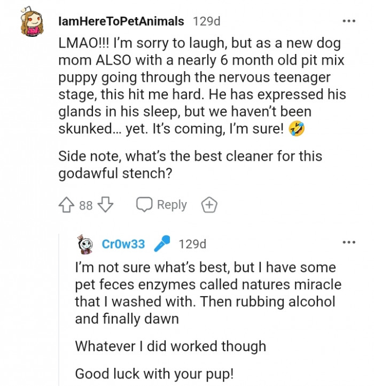Open more options for IamHereToPetAnimals' comment

(349, 21)
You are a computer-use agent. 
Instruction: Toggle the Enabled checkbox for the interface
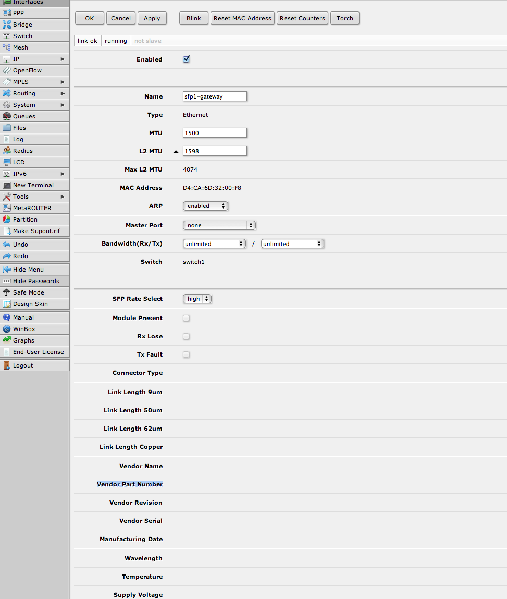186,59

(ABOUT THIS EXERCISE)
What is needed is an exact transcription of the lines from the one holding "You are a computer-use agent." to the end of the data, with every picture left out.

(ANSWER SPACE)
You are a computer-use agent. 
Instruction: Toggle the Enabled checkbox for the interface
186,59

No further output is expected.